*Stated exercise:*
Convert every line of the records below into a JSON list of strings, one string per line, omitting blank lines.
>> START Given records
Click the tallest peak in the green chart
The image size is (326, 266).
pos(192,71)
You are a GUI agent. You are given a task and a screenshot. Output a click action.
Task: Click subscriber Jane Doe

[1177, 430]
>> END Given records
*Full answer:*
[
  "Click the tallest peak in the green chart",
  "The image size is (326, 266).",
  "pos(192,71)",
  "You are a GUI agent. You are given a task and a screenshot. Output a click action.",
  "Task: Click subscriber Jane Doe",
  "[1177, 430]"
]